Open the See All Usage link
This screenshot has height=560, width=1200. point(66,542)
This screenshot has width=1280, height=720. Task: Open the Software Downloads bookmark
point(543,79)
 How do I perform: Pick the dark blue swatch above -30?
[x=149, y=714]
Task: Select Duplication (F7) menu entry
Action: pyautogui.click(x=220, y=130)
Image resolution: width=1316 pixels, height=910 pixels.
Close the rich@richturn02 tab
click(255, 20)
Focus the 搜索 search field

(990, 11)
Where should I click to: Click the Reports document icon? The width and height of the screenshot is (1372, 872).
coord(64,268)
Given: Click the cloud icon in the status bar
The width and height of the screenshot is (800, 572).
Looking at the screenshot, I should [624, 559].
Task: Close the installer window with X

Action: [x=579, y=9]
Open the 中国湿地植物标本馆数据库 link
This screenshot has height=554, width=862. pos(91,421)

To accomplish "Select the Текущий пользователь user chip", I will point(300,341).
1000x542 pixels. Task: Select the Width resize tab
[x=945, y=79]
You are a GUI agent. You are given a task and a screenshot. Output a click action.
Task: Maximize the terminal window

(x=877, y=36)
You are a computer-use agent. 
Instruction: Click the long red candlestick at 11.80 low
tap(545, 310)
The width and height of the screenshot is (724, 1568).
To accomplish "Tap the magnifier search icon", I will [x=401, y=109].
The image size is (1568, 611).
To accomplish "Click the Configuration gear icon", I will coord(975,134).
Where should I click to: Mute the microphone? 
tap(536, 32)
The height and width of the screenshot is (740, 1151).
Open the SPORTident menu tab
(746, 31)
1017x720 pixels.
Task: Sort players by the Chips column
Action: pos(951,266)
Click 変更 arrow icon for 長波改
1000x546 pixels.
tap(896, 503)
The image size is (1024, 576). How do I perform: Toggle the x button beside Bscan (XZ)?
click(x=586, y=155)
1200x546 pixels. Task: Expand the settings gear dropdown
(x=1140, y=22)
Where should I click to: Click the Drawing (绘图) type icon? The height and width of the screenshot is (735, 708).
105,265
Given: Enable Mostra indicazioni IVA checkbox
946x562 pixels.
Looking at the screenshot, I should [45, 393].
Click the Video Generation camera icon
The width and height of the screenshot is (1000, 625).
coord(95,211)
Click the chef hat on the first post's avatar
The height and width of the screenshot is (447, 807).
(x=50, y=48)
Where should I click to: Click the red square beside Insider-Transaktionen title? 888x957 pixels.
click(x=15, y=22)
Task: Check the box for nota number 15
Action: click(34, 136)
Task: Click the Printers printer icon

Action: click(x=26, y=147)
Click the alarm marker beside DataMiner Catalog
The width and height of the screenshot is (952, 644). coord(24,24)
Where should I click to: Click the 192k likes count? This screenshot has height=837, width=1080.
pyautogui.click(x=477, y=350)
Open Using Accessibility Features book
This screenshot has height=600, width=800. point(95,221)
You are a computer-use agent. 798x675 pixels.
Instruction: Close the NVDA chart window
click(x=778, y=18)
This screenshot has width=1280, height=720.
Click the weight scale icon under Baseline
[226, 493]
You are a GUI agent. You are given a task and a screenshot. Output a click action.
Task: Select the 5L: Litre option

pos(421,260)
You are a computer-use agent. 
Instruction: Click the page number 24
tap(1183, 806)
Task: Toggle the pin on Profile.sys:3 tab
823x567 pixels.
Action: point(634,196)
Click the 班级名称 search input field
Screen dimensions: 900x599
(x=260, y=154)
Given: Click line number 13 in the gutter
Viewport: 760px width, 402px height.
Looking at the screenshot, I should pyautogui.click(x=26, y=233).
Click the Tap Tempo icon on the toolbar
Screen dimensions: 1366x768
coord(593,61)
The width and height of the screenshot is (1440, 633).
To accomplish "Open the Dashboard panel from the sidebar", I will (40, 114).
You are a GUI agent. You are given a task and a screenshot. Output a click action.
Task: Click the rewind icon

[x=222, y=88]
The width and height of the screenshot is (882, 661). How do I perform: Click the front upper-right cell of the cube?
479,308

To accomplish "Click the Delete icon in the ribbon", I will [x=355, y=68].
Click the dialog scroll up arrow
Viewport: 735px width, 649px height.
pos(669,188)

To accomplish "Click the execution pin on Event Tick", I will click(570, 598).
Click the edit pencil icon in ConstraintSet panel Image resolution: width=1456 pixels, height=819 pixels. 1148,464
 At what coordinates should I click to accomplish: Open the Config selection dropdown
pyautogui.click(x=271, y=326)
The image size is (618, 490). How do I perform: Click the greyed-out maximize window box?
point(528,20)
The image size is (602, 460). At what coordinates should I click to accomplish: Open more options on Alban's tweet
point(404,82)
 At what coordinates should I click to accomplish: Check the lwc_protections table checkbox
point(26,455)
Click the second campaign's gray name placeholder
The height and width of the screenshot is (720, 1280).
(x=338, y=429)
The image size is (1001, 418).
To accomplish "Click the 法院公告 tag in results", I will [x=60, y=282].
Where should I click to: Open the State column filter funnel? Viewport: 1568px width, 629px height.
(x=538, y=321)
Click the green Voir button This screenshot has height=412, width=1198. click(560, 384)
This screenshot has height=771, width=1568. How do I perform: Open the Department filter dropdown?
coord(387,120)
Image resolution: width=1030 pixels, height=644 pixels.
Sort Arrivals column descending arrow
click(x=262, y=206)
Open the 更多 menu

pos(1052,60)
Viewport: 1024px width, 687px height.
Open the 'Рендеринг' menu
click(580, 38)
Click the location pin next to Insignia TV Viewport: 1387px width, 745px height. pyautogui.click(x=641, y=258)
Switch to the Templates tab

* * * * * * * * *

### [Task prompt]
Line by line, return the whole listing without a single difference.

### [Reply to the exercise]
Open the See All Usage link
This screenshot has height=560, width=1200. point(66,542)
This screenshot has width=1280, height=720. Task: Open the Software Downloads bookmark
point(543,79)
 How do I perform: Pick the dark blue swatch above -30?
[x=149, y=714]
Task: Select Duplication (F7) menu entry
Action: pyautogui.click(x=220, y=130)
Image resolution: width=1316 pixels, height=910 pixels.
Close the rich@richturn02 tab
click(255, 20)
Focus the 搜索 search field

(990, 11)
Where should I click to: Click the Reports document icon? The width and height of the screenshot is (1372, 872).
coord(64,268)
Given: Click the cloud icon in the status bar
The width and height of the screenshot is (800, 572).
Looking at the screenshot, I should [624, 559].
Task: Close the installer window with X

Action: [x=579, y=9]
Open the 中国湿地植物标本馆数据库 link
This screenshot has height=554, width=862. pos(91,421)

To accomplish "Select the Текущий пользователь user chip", I will point(300,341).
1000x542 pixels. Task: Select the Width resize tab
[x=945, y=79]
You are a GUI agent. You are given a task and a screenshot. Output a click action.
Task: Maximize the terminal window

(x=877, y=36)
You are a computer-use agent. 
Instruction: Click the long red candlestick at 11.80 low
tap(545, 310)
The width and height of the screenshot is (724, 1568).
To accomplish "Tap the magnifier search icon", I will [x=401, y=109].
The image size is (1568, 611).
To accomplish "Click the Configuration gear icon", I will coord(975,134).
Where should I click to: Mute the microphone? 
tap(536, 32)
The height and width of the screenshot is (740, 1151).
Open the SPORTident menu tab
(746, 31)
1017x720 pixels.
Task: Sort players by the Chips column
Action: pos(951,266)
Click 変更 arrow icon for 長波改
1000x546 pixels.
tap(896, 503)
The image size is (1024, 576). How do I perform: Toggle the x button beside Bscan (XZ)?
click(x=586, y=155)
1200x546 pixels. Task: Expand the settings gear dropdown
(x=1140, y=22)
Where should I click to: Click the Drawing (绘图) type icon? The height and width of the screenshot is (735, 708).
105,265
Given: Enable Mostra indicazioni IVA checkbox
946x562 pixels.
Looking at the screenshot, I should [45, 393].
Click the Video Generation camera icon
The width and height of the screenshot is (1000, 625).
coord(95,211)
Click the chef hat on the first post's avatar
The height and width of the screenshot is (447, 807).
(x=50, y=48)
Where should I click to: Click the red square beside Insider-Transaktionen title? 888x957 pixels.
click(x=15, y=22)
Task: Check the box for nota number 15
Action: click(34, 136)
Task: Click the Printers printer icon

Action: click(x=26, y=147)
Click the alarm marker beside DataMiner Catalog
The width and height of the screenshot is (952, 644). coord(24,24)
Where should I click to: Click the 192k likes count? This screenshot has height=837, width=1080.
pyautogui.click(x=477, y=350)
Open Using Accessibility Features book
This screenshot has height=600, width=800. point(95,221)
You are a computer-use agent. 798x675 pixels.
Instruction: Close the NVDA chart window
click(x=778, y=18)
This screenshot has width=1280, height=720.
Click the weight scale icon under Baseline
[226, 493]
You are a GUI agent. You are given a task and a screenshot. Output a click action.
Task: Select the 5L: Litre option

pos(421,260)
You are a computer-use agent. 
Instruction: Click the page number 24
tap(1183, 806)
Task: Toggle the pin on Profile.sys:3 tab
823x567 pixels.
Action: point(634,196)
Click the 班级名称 search input field
Screen dimensions: 900x599
(x=260, y=154)
Given: Click line number 13 in the gutter
Viewport: 760px width, 402px height.
Looking at the screenshot, I should pyautogui.click(x=26, y=233).
Click the Tap Tempo icon on the toolbar
Screen dimensions: 1366x768
coord(593,61)
The width and height of the screenshot is (1440, 633).
To accomplish "Open the Dashboard panel from the sidebar", I will (40, 114).
You are a GUI agent. You are given a task and a screenshot. Output a click action.
Task: Click the rewind icon

[x=222, y=88]
The width and height of the screenshot is (882, 661). How do I perform: Click the front upper-right cell of the cube?
479,308

To accomplish "Click the Delete icon in the ribbon", I will [x=355, y=68].
Click the dialog scroll up arrow
Viewport: 735px width, 649px height.
pos(669,188)

To accomplish "Click the execution pin on Event Tick", I will click(570, 598).
Click the edit pencil icon in ConstraintSet panel Image resolution: width=1456 pixels, height=819 pixels. 1148,464
 At what coordinates should I click to accomplish: Open the Config selection dropdown
pyautogui.click(x=271, y=326)
The image size is (618, 490). How do I perform: Click the greyed-out maximize window box?
point(528,20)
The image size is (602, 460). At what coordinates should I click to accomplish: Open more options on Alban's tweet
point(404,82)
 At what coordinates should I click to accomplish: Check the lwc_protections table checkbox
point(26,455)
Click the second campaign's gray name placeholder
The height and width of the screenshot is (720, 1280).
(x=338, y=429)
The image size is (1001, 418).
To accomplish "Click the 法院公告 tag in results", I will [x=60, y=282].
Where should I click to: Open the State column filter funnel? Viewport: 1568px width, 629px height.
(x=538, y=321)
Click the green Voir button This screenshot has height=412, width=1198. click(560, 384)
This screenshot has height=771, width=1568. How do I perform: Open the Department filter dropdown?
coord(387,120)
Image resolution: width=1030 pixels, height=644 pixels.
Sort Arrivals column descending arrow
click(x=262, y=206)
Open the 更多 menu

pos(1052,60)
Viewport: 1024px width, 687px height.
Open the 'Рендеринг' menu
click(580, 38)
Click the location pin next to Insignia TV Viewport: 1387px width, 745px height. pyautogui.click(x=641, y=258)
Switch to the Templates tab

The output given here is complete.